Im 19. Jahrhundert wuchs die Garnison deutlich an. Ab 1828 ist nahe dem heutigen Bahnhof die größere „Holzmarkt-Kaserne“ errichtet worden, sie erhielt 1938 den Namen Gibraltar-Kaserne. Als nächstes folgte ab 1893 östlich außerhalb des Stadtgebietes die „Lindhoop-Kaserne“. Diese bestand überwiegend aus einfachen Baracken. Ab 1938 trug sie den Namen Dettingen-Kaserne.
Nach der Machtergreifung der Nationalsozialisten, kamen im Rahmen der allgemeinen Aufrüstung in den 1930er Jahren zwei weitere Kasernen dazu. In sehr kurzer Bauzeit ist 1936 die „Brunnenweg-Kaserne“ entstanden. Ab 1938 hieß sie Nampcel-Kaserne. Zur gleichen Zeit ist unmittelbar an die Dettingen-Kaserne angrenzend die Kolberg-Kaserne errichtet worden. Sie konnte 1937 bezogen werden.

Mit der steigenden Bedeutung der Garnison wurden natürlich auch entsprechende Einrichtungen für die Ausbildung der Truppe erforderlich. Schon im 19. Jahrhundert ist ein Exerzierplatz angelegt worden. Er lag auf halber Strecke zwischen Verden und Kirchlinteln. Durch die im Laufe der Jahre ansteigende Zahl in Verden beheimateter Verbände, mußte auch die Fläche des Übungsplatzes mitwachsen.
Die Einrichtung eines Schießstandes wurde bald erforderlich. Etwa 1895 ist am Rand des Dorfes Borstel eine solche Anlage aufgebaut worden.
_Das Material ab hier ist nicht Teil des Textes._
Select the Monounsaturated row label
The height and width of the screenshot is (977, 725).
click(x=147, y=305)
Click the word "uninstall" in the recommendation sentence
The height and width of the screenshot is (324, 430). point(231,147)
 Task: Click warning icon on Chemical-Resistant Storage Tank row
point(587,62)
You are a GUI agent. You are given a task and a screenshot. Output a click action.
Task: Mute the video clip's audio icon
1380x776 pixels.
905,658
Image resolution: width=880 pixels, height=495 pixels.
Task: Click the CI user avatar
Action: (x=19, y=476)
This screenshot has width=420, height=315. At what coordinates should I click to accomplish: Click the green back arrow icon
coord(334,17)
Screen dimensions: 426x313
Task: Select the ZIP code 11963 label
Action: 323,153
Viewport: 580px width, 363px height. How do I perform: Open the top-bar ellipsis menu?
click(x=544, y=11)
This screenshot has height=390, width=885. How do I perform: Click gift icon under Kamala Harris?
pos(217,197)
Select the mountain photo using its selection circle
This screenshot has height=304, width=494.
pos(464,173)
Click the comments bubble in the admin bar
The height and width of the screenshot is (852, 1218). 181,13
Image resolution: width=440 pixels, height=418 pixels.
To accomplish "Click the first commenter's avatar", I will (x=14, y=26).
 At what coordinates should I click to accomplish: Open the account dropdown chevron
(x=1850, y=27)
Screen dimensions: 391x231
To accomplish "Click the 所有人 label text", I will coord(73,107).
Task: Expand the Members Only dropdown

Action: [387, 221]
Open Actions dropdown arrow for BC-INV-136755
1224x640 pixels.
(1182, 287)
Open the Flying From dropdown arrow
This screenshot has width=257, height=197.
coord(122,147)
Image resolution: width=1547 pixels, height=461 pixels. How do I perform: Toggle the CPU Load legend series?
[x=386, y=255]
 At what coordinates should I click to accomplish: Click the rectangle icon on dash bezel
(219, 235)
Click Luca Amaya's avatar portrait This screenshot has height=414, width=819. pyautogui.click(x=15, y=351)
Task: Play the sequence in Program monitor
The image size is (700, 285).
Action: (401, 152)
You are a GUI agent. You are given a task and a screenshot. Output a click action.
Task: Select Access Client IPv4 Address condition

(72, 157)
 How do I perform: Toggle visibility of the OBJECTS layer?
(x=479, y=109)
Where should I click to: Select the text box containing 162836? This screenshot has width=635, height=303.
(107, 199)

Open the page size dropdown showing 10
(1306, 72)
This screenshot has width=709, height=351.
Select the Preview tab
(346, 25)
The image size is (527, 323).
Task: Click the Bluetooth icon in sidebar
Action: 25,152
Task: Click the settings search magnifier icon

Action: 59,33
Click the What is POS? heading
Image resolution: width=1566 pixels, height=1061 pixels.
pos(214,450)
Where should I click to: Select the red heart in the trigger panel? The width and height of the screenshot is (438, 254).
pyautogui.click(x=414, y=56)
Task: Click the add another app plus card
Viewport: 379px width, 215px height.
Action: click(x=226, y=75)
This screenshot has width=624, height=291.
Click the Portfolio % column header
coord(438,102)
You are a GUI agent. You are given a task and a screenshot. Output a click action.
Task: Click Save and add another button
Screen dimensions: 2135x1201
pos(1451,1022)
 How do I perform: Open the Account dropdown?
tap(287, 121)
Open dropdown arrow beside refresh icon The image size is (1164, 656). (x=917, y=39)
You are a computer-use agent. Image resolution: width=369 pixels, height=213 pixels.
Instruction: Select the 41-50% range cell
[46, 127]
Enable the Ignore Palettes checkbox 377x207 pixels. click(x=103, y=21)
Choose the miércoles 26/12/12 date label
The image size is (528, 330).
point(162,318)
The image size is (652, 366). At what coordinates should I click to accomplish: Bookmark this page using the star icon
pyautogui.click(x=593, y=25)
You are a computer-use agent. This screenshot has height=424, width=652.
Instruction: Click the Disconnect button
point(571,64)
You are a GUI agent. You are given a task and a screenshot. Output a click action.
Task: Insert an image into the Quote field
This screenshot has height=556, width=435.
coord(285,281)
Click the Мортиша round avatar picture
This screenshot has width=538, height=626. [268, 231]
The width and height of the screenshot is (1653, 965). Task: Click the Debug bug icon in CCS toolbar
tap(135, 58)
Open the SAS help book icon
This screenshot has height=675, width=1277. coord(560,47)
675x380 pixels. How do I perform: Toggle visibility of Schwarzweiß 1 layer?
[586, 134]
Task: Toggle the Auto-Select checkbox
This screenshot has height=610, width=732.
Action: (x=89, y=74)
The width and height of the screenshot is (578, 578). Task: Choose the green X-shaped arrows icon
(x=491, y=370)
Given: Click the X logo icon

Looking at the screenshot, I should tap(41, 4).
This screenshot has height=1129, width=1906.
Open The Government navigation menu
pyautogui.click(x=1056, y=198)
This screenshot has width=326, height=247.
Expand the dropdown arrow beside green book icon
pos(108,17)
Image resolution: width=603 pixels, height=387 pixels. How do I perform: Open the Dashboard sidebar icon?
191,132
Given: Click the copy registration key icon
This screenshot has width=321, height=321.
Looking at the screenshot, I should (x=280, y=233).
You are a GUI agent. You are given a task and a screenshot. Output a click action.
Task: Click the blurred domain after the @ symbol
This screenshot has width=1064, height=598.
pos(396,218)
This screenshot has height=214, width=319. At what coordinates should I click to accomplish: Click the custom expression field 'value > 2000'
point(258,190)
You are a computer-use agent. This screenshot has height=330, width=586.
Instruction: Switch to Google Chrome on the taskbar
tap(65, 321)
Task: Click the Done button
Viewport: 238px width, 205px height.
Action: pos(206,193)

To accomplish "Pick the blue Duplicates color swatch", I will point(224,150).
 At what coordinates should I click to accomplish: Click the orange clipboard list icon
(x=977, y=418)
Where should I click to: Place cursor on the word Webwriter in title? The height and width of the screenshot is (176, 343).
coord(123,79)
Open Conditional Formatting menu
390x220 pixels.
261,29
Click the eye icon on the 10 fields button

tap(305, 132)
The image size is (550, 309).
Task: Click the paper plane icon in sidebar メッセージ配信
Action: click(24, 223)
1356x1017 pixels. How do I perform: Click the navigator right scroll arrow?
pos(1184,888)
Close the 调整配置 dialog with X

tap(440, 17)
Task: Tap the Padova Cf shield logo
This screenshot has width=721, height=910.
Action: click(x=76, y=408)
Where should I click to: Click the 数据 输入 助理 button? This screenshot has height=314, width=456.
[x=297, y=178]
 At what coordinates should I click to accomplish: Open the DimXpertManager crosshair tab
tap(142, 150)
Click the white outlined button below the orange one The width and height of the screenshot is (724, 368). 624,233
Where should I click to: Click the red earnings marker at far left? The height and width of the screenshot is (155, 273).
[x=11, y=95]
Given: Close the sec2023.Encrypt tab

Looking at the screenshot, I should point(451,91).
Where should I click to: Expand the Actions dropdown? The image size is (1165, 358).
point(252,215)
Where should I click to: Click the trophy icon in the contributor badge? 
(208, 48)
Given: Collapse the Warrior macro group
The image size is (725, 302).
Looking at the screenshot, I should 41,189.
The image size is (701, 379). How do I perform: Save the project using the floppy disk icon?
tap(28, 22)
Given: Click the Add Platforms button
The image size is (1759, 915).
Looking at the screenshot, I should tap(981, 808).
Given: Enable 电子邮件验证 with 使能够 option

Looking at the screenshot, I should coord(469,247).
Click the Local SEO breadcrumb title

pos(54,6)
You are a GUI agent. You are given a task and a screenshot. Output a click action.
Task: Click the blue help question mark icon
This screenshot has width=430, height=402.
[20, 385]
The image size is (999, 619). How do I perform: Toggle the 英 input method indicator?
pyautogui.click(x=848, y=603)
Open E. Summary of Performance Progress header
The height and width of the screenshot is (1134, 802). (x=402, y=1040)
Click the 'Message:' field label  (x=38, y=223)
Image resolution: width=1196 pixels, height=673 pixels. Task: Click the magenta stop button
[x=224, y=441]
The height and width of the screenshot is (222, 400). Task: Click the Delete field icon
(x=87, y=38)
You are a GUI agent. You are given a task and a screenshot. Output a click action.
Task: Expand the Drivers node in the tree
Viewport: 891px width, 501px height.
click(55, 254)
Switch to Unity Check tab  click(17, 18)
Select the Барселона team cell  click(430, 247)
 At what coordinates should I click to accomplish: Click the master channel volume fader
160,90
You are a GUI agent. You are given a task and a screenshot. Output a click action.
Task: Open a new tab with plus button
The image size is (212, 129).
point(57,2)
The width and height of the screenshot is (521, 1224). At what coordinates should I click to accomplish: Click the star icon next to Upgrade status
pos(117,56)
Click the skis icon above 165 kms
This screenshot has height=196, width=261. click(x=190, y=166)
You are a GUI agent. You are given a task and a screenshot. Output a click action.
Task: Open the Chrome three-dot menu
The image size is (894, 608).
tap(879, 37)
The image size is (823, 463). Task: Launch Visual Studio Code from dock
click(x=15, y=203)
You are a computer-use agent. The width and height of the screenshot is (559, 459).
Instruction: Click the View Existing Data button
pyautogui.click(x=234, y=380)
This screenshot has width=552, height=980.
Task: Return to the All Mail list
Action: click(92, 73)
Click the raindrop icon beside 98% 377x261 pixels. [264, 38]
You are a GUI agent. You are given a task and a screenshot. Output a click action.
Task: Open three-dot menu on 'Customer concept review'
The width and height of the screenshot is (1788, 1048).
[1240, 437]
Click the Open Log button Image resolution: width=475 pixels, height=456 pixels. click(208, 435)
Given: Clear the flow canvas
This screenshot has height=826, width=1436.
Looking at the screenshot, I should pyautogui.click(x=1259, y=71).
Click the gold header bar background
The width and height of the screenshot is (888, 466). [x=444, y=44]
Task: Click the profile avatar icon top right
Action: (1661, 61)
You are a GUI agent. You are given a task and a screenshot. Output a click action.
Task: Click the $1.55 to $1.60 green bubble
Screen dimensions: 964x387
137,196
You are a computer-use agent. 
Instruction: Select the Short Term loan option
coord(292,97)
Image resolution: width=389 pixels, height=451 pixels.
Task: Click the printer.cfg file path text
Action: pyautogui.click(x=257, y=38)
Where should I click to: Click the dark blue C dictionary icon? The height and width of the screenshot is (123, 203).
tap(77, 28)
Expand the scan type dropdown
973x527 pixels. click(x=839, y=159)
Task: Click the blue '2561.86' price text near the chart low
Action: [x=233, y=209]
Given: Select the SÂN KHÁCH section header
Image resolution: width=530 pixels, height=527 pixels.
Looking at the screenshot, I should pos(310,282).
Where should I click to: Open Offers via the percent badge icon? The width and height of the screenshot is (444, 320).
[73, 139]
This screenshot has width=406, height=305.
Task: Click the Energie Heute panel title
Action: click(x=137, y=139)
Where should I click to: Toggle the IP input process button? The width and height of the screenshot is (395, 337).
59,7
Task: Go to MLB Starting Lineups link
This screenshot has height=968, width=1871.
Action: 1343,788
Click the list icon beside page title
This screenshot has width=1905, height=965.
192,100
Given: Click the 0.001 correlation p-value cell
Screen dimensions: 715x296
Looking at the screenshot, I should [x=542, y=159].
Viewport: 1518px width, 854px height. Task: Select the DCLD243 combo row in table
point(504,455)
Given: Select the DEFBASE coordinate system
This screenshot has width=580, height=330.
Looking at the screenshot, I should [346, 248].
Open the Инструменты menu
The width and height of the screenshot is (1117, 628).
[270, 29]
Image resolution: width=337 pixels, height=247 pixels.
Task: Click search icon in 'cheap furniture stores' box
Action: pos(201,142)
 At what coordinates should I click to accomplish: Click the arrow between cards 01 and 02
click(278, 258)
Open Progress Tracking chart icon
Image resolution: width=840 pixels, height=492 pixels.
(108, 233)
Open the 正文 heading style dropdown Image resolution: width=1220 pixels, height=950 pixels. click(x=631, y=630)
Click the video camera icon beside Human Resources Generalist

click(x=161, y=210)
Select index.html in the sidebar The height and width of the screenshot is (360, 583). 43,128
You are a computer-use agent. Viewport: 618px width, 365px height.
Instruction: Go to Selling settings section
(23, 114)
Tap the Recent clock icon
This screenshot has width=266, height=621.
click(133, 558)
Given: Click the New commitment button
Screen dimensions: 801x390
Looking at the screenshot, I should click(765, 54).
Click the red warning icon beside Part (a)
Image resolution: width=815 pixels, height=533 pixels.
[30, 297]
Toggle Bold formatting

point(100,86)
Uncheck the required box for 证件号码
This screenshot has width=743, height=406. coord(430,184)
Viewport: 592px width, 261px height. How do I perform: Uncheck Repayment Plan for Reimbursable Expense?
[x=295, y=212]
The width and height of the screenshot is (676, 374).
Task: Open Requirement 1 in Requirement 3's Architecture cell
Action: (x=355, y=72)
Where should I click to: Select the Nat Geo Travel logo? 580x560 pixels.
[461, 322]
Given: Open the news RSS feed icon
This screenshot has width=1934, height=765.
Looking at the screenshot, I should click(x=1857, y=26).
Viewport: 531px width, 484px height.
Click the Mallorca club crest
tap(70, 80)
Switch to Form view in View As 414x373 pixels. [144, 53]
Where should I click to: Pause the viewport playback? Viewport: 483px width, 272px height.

So verdichteten sich im Laufe der Zeit die militärischen Liegenschaften von Verden am Ostrand der Stadt.

In der ursprünglichen Form war der Schießstand einfach gehalten. Genaue Angaben über dessen Beschaffenheit liegen nicht vor. Allein die Daten über spätere Ausbauten zeigen aber, daß in der ersten Zeit nur wenig an besonderer Infrastruktur errichtet worden ist.
In den 1930er Jahren wurde der Schießstand deutlich erweitert. Zwischen 1936 und 1938 führte der Reichsarbeitsdienst (RAD) diverse Arbeiten aus. Neu errichtete man ein Aufenthaltsgebäude für Mannschaften und ein Wohnhaus für den Platzwart. Dazu kam ein Stall für Pferde. Zu dieser Zeit gab es in der Wehrmacht noch eine größere Anzahl Verbände, die mit Pferden ausgestattet waren.
Die Langwaffenbahnen des Schießstandes wurden ausgebaut und verlängert. Die einzelnen Schießbahnen waren voneinander auf ihrer gesamten Länge durch Erdwälle getrennt. Im vorderen Bereich der Anlage standen vier Kurzwaffenbahnen. Man hat massive Kugelfänge und Abweiser errichtet. Der Schießstand bekam so einen moderneren Zuschnitt, wenngleich heutige Anforderungen an Sicherheitszone und Lärmschutz längst nicht erfüllt worden sind.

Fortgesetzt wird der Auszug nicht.